## Imports

In [25]:
import os
from collections import Counter

## Variables

In [2]:
project = 'Suthaus_2022'
marker = 'Full18S'
sim = 'sim90'
denoise_method = 'RAD'
raw_data = os.path.join('..', 'raw_data')
otu_eukaryotes_dir = os.path.join(raw_data, 'OTU_eukaryotes', project, marker, sim, denoise_method)

# Rename and merge query sequences

In the next step, I want to merge fasta files and adjust their names. As I have fasta files per sample, I want to merge all the fasta files into one, so I can analyze all the samples at once. Moreover, to identify the OTU sample origin, I want to add the sample name to each OTU ID.

In [3]:
os.listdir(otu_eukaryotes_dir)

['A3_18S_otu_filtered.fasta',
 'Th40_18S_otu_filtered.fasta',
 'Th16_18S_otu_filtered.fasta',
 'X17007_18S_otu_filtered.fasta',
 'NH4_18S_otu_filtered.fasta',
 'NH1_18S_otu_filtered.fasta',
 'Sim22_18S_otu_filtered.fasta',
 'Th38_18S_otu_filtered.fasta',
 'Sim17_18S_otu_filtered.fasta',
 'merged_samples.fasta']

In [10]:
# Path to save the merged file
merged_fasta_path = os.path.join(otu_eukaryotes_dir, 'merged_samples.fasta')

# List of FASTA files
fasta_files = os.listdir(otu_eukaryotes_dir)

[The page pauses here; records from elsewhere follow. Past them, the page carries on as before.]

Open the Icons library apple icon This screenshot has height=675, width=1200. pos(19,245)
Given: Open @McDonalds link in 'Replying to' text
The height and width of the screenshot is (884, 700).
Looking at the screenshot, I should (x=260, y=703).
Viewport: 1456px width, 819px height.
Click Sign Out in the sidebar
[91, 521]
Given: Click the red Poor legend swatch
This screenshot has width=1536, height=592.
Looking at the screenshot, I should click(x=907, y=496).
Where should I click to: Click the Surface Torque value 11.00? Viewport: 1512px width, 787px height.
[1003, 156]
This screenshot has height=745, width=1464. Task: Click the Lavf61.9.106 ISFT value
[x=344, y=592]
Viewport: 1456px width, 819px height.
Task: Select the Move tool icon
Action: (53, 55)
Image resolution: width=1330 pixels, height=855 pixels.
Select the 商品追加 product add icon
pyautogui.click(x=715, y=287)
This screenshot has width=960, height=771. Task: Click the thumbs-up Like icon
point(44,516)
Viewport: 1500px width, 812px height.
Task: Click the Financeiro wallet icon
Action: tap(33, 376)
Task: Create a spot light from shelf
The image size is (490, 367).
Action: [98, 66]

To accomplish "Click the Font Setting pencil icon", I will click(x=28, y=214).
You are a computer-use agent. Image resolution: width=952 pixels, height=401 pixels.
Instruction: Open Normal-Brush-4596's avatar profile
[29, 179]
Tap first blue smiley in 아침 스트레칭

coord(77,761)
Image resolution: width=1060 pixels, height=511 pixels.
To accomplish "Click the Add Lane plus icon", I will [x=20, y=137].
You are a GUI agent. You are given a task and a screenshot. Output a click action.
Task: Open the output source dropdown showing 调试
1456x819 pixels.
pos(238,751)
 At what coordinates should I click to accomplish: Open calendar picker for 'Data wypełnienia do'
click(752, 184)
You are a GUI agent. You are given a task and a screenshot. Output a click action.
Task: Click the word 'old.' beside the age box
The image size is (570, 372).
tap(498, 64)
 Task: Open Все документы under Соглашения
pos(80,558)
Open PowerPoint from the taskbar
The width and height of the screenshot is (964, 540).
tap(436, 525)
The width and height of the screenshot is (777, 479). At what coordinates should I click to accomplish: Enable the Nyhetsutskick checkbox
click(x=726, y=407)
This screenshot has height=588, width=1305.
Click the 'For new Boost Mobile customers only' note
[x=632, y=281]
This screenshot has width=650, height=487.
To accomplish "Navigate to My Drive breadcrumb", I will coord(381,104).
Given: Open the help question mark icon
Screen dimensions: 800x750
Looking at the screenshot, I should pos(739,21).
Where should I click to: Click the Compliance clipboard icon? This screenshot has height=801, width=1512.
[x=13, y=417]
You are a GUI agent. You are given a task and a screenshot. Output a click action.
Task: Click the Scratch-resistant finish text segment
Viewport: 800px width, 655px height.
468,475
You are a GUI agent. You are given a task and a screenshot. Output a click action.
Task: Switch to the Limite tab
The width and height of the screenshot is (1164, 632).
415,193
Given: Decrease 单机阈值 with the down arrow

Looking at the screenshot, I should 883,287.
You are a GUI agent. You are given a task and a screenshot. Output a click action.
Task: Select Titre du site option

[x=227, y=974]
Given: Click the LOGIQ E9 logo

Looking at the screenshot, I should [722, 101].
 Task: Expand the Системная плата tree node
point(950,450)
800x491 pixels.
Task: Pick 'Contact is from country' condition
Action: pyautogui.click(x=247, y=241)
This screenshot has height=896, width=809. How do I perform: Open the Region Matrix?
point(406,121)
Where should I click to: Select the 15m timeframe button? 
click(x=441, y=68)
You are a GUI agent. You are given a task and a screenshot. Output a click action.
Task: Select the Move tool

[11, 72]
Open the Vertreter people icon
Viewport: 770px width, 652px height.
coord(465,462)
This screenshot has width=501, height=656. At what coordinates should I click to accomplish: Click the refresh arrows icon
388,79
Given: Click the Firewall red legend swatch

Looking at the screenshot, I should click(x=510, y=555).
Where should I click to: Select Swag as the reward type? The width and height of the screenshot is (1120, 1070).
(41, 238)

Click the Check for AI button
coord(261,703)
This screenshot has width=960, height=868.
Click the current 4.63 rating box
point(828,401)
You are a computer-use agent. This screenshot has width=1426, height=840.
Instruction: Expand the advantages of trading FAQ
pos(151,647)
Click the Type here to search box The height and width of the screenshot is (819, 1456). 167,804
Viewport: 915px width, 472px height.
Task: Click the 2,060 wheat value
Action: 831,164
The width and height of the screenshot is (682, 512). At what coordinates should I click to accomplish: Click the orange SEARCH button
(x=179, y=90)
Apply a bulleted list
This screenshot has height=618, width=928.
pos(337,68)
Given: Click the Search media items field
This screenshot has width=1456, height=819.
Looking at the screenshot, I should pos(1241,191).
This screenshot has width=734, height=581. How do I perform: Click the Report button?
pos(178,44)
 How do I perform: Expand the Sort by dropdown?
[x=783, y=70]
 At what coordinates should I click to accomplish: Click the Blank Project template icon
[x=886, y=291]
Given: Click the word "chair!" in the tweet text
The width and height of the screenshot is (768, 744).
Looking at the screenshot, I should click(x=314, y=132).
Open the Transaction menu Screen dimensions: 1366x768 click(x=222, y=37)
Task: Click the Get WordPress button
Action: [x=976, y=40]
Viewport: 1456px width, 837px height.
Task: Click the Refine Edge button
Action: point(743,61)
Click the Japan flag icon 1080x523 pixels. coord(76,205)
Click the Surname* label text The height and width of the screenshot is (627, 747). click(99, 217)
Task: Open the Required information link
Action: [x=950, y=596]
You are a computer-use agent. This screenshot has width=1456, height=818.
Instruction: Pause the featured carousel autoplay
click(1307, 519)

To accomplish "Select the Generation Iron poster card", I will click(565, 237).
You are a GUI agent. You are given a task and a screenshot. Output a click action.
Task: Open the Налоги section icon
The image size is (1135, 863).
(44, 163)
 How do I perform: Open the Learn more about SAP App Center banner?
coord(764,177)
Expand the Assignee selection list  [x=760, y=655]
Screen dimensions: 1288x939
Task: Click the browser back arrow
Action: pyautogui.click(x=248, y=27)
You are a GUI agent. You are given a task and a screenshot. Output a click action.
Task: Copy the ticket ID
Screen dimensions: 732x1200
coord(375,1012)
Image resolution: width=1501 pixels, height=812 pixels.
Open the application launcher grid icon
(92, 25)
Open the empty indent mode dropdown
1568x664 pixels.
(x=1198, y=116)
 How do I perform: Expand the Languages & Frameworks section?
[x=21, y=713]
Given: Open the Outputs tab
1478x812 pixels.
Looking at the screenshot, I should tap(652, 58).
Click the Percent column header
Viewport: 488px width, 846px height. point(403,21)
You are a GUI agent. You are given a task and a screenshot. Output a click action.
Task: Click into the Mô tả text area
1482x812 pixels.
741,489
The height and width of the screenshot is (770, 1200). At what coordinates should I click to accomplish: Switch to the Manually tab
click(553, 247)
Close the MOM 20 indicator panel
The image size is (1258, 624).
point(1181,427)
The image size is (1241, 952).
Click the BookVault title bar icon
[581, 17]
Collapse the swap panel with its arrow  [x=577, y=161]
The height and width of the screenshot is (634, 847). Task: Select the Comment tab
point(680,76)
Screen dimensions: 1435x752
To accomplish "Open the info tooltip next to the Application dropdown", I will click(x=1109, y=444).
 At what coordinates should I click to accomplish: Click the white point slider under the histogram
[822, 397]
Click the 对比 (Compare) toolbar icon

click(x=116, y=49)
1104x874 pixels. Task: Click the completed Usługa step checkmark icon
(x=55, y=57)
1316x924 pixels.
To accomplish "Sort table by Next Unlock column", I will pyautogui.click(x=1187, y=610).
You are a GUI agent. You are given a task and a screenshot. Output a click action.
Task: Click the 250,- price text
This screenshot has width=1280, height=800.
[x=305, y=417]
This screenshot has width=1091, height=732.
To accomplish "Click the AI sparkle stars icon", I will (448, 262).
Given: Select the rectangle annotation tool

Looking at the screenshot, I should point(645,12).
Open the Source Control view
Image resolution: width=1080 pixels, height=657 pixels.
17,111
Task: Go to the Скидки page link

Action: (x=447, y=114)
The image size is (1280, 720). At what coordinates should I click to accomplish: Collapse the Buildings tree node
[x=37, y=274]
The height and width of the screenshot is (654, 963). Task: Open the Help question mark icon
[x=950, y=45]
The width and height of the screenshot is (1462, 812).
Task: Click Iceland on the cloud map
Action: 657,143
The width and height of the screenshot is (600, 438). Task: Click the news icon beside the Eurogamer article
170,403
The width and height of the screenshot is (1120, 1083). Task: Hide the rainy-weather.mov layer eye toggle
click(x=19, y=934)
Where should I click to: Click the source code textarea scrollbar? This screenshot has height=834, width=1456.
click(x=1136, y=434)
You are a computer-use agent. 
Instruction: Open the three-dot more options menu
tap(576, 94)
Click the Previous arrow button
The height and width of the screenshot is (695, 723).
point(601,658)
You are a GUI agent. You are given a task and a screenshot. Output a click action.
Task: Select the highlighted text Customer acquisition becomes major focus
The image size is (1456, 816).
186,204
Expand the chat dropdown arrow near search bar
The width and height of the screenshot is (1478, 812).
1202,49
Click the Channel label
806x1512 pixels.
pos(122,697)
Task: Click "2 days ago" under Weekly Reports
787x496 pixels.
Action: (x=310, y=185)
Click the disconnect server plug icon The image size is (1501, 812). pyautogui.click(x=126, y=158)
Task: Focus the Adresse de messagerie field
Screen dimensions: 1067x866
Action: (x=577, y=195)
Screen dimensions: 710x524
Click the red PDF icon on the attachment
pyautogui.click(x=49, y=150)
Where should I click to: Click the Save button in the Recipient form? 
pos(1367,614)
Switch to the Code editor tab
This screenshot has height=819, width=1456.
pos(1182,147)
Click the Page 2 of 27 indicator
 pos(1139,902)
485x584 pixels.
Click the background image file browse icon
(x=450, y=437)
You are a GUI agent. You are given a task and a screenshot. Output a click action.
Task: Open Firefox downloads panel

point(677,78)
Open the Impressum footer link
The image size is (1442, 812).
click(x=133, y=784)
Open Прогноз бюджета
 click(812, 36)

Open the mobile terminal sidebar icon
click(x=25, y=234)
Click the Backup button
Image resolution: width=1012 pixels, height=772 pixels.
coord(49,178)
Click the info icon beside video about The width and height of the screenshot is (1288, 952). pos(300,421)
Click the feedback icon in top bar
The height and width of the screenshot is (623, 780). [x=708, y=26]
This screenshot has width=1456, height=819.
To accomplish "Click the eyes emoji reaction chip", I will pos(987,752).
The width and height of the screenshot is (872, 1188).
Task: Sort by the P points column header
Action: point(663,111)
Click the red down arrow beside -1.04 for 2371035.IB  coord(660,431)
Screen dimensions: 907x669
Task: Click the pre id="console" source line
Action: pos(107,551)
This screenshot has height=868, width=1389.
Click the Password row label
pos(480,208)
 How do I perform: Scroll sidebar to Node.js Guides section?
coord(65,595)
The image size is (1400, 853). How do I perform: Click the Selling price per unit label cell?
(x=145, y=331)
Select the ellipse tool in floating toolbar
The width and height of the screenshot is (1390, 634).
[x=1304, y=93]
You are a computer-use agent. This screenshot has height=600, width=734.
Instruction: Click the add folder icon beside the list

with open(merged_fasta_path, 'w') as merged_fasta:
    for file in fasta_files:
        # Extract sample name from the filename
        sample_name = file.split('_')[0]

        with open(os.path.join(otu_eukaryotes_dir, file), 'r') as infile:
            for line in infile:
                if line.startswith('>'):
                    # Modify the header line to include the sample name
                    merged_fasta.write(f'{line.strip()}_{sample_name}\n')
                else:
                    merged_fasta.write(line)

## Verification

I want to verify that the merging process went smoothly and we didn't miss any sequences or accidentally duplicate them.

### Merged file

Tally up the occurrences of the individual samples in the merged file. 

In [38]:
# Initialize dictionary with zero counts
merged_count = {sample.split('_')[0]:0 for sample in os.listdir(otu_eukaryotes_dir) if sample.endswith('.fasta') and 'merged_samples.fasta' not in sample}

# Use a Counter to tally up occurrences in the merged file
merged_counter = Counter()

with open(os.path.join(otu_eukaryotes_dir, 'merged_samples.fasta'), 'r') as infile:
    for line in infile:
        if line.startswith('>'):
            # Extract the sample name from the header
            sample_name = line.split('_')[-1].strip()
            merged_counter[sample_name] += 1

## Individual sample files

Now, to tally up occurrences in the individual FASTA files.

In [35]:
individual_counts = {sample.split('_')[0]:0 for sample in os.listdir(otu_eukaryotes_dir) if sample.endswith('.fasta') and 'merged_samples.fasta' not in sample}

for sample_file in os.listdir(otu_eukaryotes_dir):
    if sample_file.endswith('.fasta') and 'merged_samples.fasta' not in sample_file:
        sample_name = sample_file.split('_')[0]
        with open(os.path.join(otu_eukaryotes_dir, sample_file), 'r') as f:
            # Count the number of header lines (i.e., sequences)
            count = sum(1 for line in f if line.startswith('>'))
        individual_counts[sample_name] = count

{'A3': 140, 'Th40': 62, 'Th16': 115, 'X17007': 103, 'NH4': 44, 'NH1': 45, 'Sim22': 89, 'Th38': 81, 'Sim17': 124}


## Final comparison

In [49]:
for sample_name in individual_counts.keys():
    if merged_counter[sample_name] == individual_counts[sample_name]:
        print(f'The OTU numbers match between the merged and {sample_name} FASTA file!')
    else:
        print(f"""
        The OTU numbers DOESN'T match between the merged and {sample_name} FASTA file!
        Merge file: {merged_counter[sample_name]}
        Sample file: {individual_counts[sample_name]}
        """)

The OTU numbers match between the merged and A3 FASTA file!
The OTU numbers match between the merged and Th40 FASTA file!
The OTU numbers match between the merged and Th16 FASTA file!
The OTU numbers match between the merged and X17007 FASTA file!
The OTU numbers match between the merged and NH4 FASTA file!
The OTU numbers match between the merged and NH1 FASTA file!
The OTU numbers match between the merged and Sim22 FASTA file!
The OTU numbers match between the merged and Th38 FASTA file!
The OTU numbers match between the merged and Sim17 FASTA file!